[Start of section]

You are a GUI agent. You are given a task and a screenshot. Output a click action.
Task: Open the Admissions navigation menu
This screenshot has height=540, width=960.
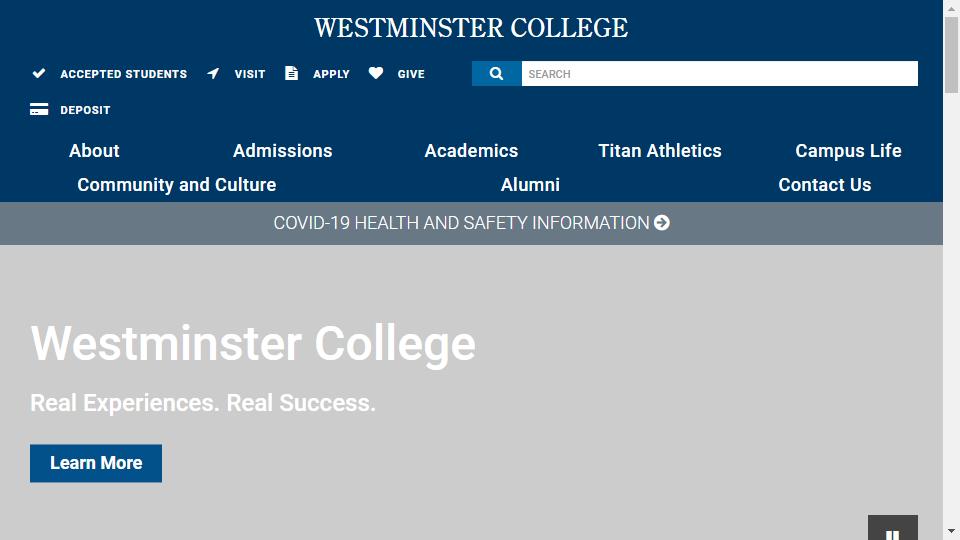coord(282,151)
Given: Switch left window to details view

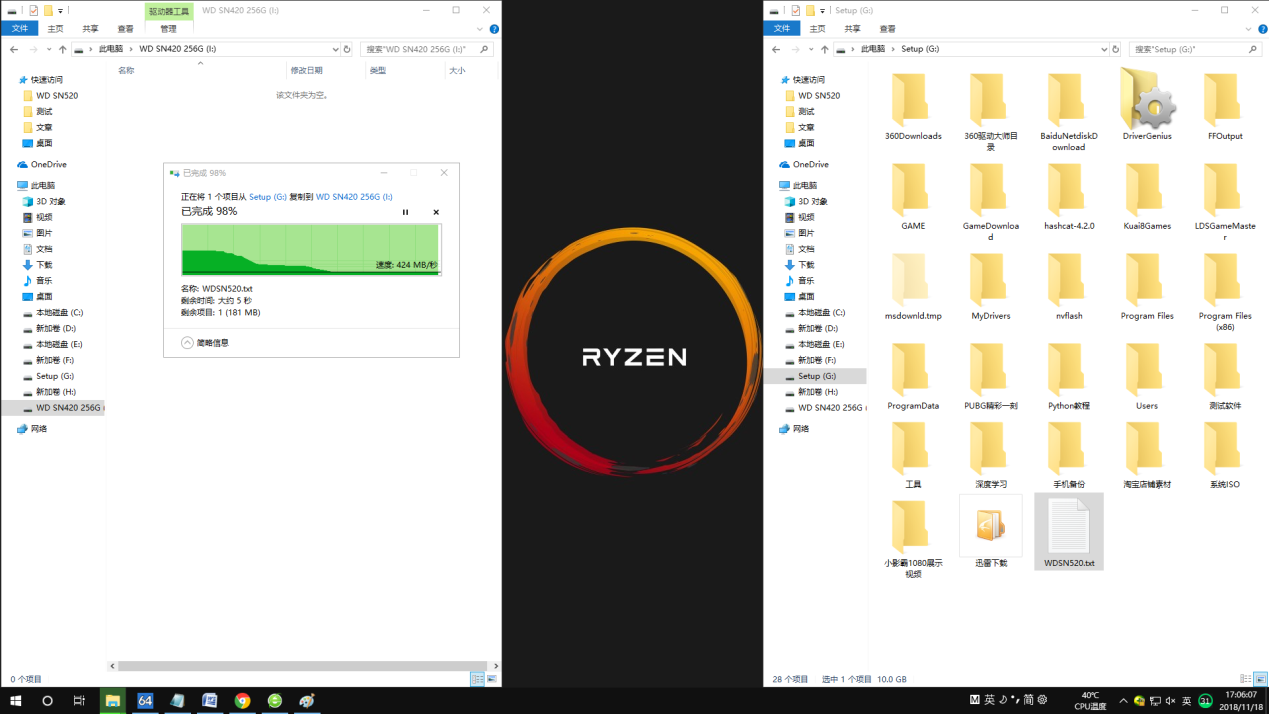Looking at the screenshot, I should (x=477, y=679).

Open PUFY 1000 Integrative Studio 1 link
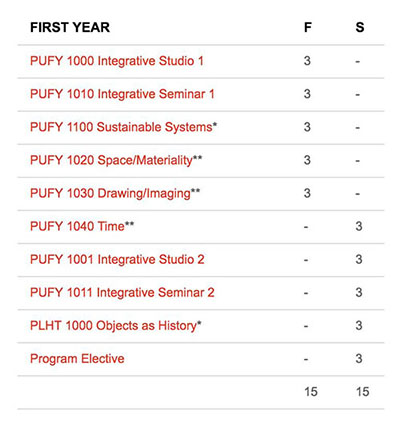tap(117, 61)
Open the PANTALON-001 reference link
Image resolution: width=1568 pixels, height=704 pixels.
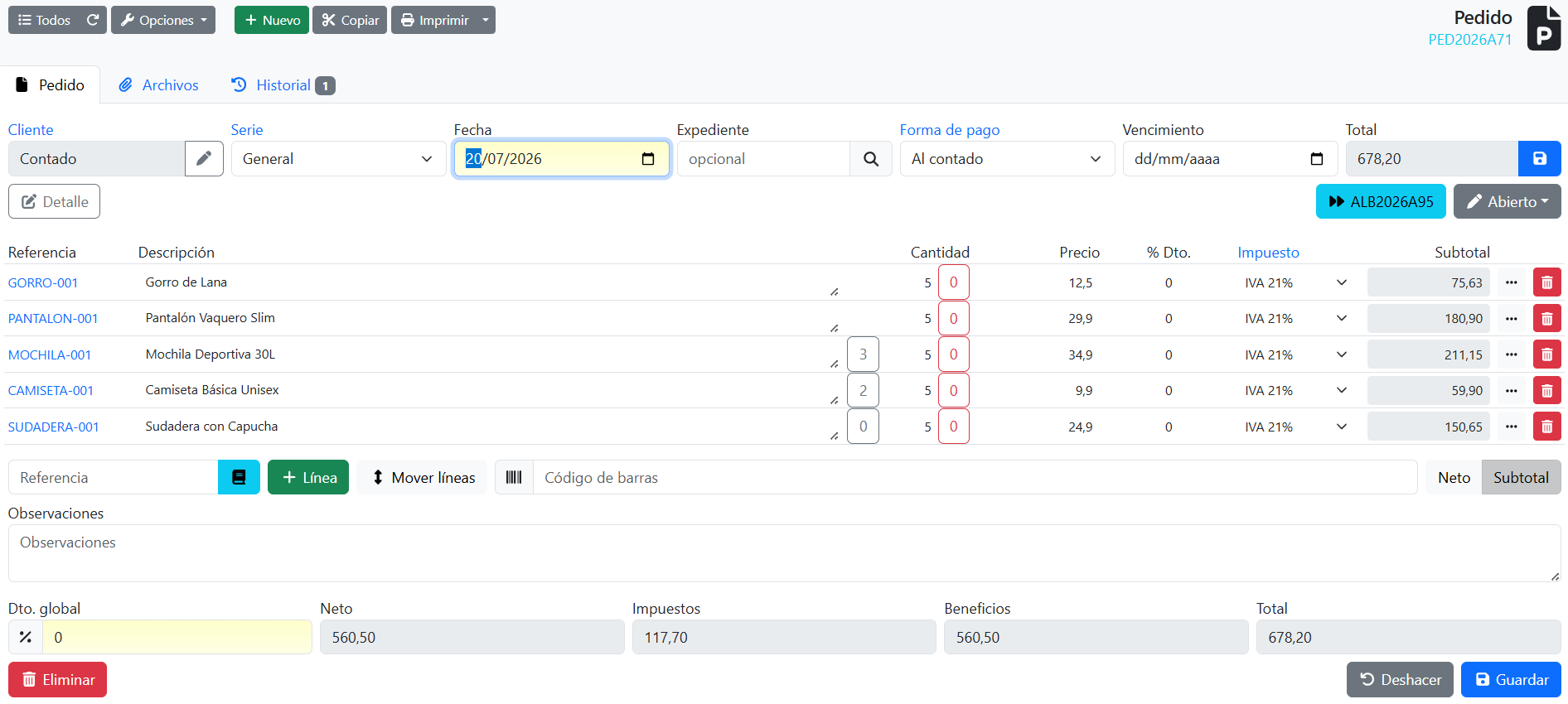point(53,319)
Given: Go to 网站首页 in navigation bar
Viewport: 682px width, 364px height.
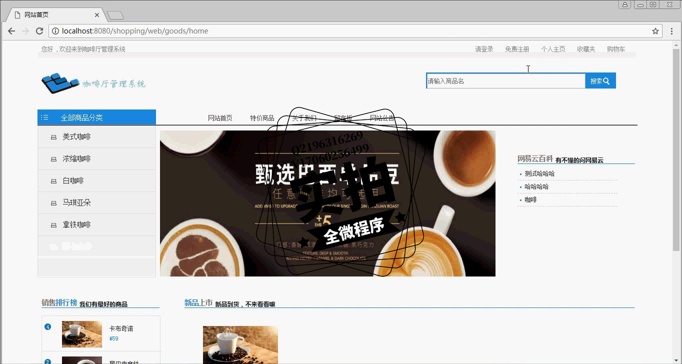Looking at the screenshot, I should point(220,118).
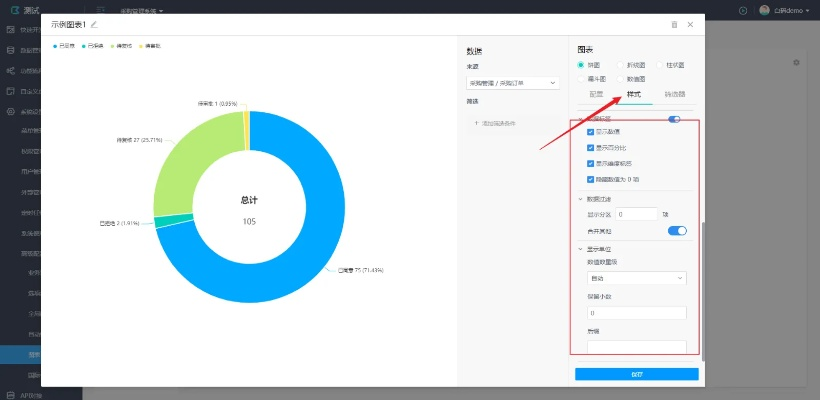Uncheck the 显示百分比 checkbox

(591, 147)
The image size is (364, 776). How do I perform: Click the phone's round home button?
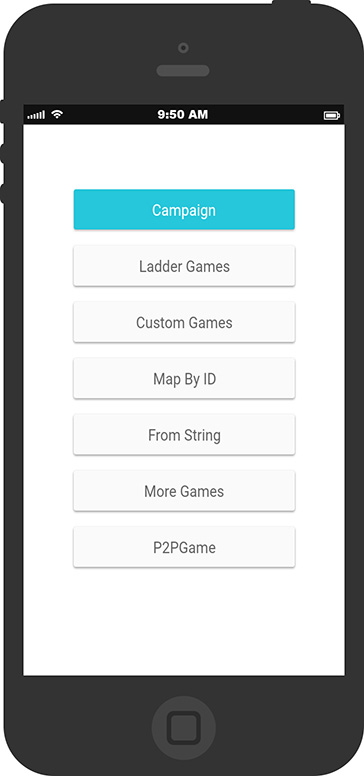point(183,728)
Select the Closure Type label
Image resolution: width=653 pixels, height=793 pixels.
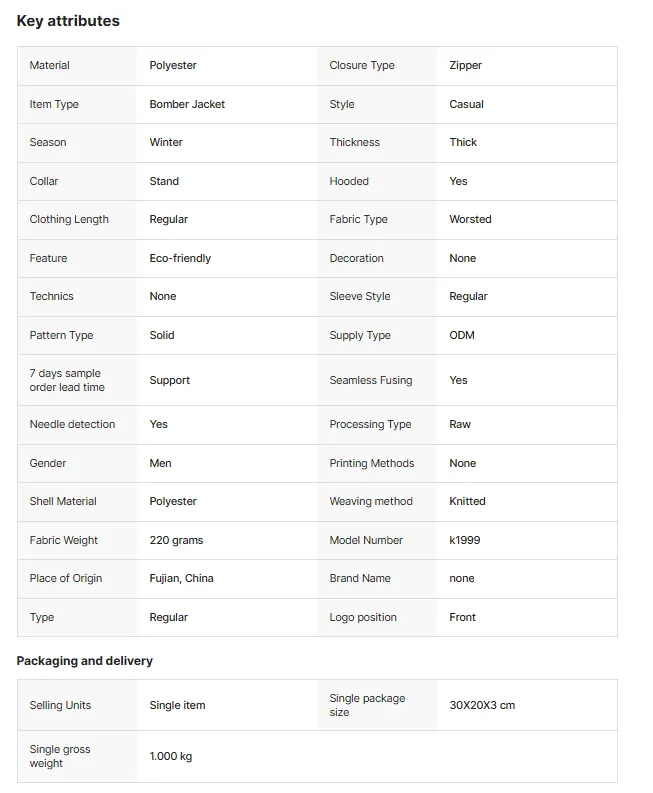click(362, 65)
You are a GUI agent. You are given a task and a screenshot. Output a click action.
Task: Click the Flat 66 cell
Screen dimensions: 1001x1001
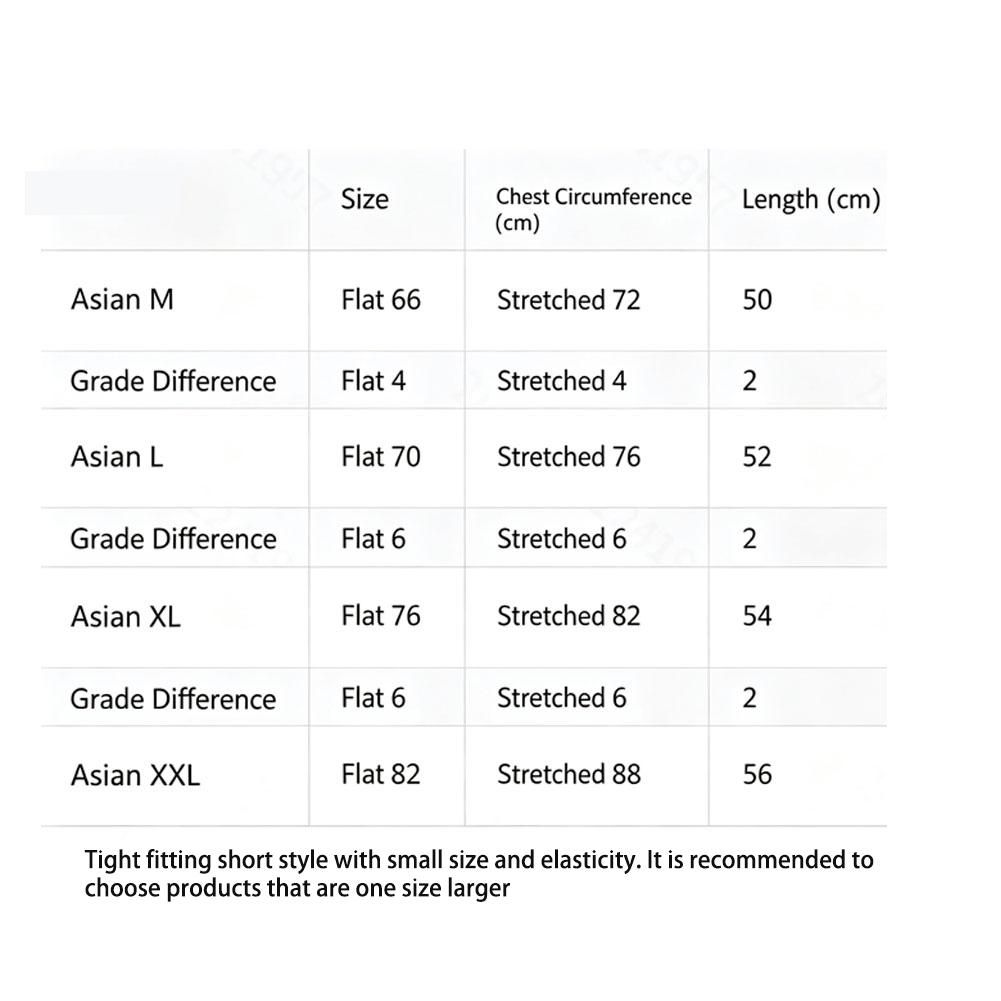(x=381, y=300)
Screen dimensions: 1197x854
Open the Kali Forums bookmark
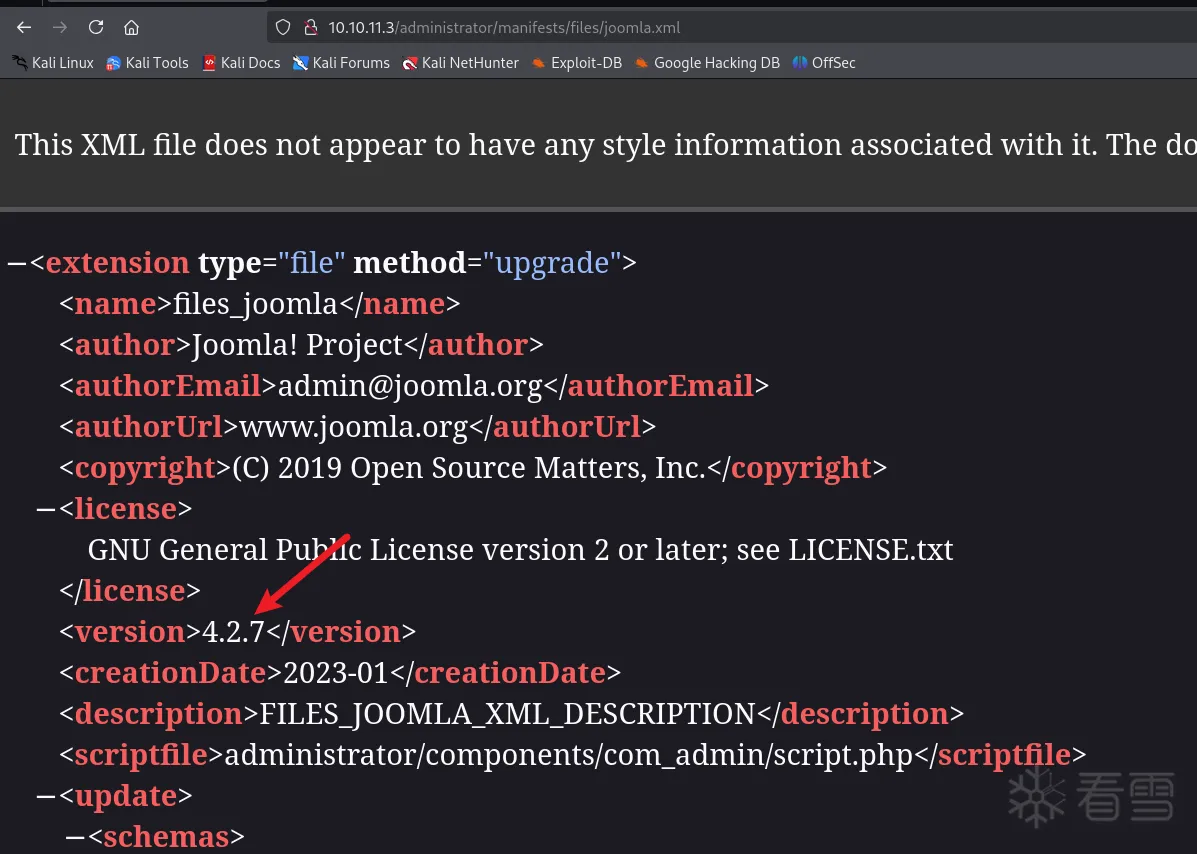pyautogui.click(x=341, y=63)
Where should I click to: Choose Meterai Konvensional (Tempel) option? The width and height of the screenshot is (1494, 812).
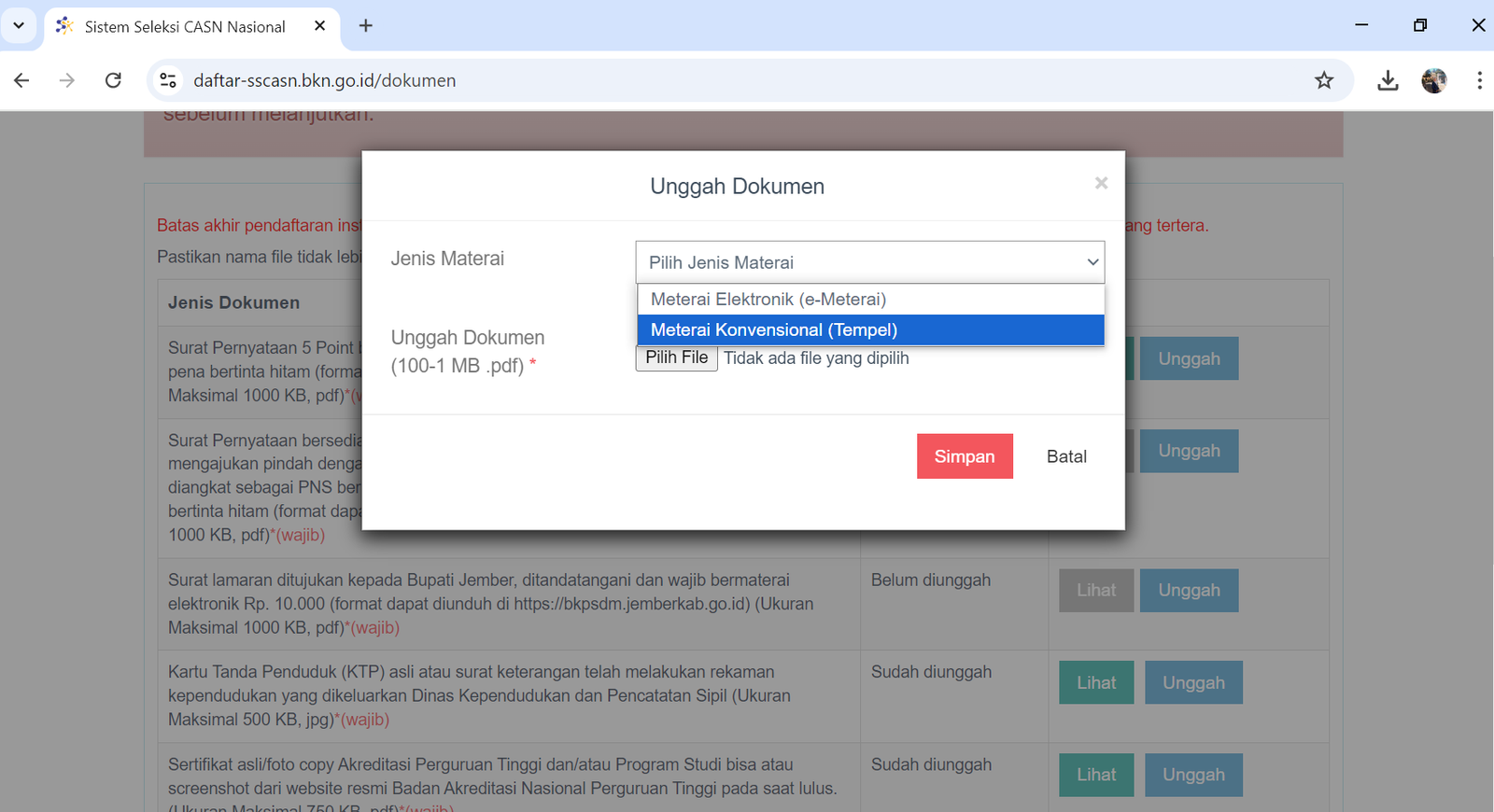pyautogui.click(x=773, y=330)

[End of section]

Set down all of the material above exactly as written, leaving the pictures out.

You are a GUI agent. You are given a task and a screenshot. Output a click action.
Task: Open the Admissions navigation menu
This screenshot has height=540, width=960.
coord(282,151)
Given: Switch left window to details view

Looking at the screenshot, I should (x=477, y=679).

Open PUFY 1000 Integrative Studio 1 link
tap(117, 61)
Open the PANTALON-001 reference link
Image resolution: width=1568 pixels, height=704 pixels.
point(53,319)
Given: Go to 网站首页 in navigation bar
Viewport: 682px width, 364px height.
Looking at the screenshot, I should point(220,118).
Uncheck the 显示百分比 checkbox

(591, 147)
The image size is (364, 776). How do I perform: Click the phone's round home button?
point(183,728)
Select the Closure Type label
Image resolution: width=653 pixels, height=793 pixels.
click(362, 65)
You are a GUI agent. You are given a task and a screenshot. Output a click action.
Task: Click the Flat 66 cell
Screen dimensions: 1001x1001
(x=381, y=300)
Screen dimensions: 1197x854
Open the Kali Forums bookmark
pyautogui.click(x=341, y=63)
Where should I click to: Choose Meterai Konvensional (Tempel) option? The width and height of the screenshot is (1494, 812).
pyautogui.click(x=773, y=330)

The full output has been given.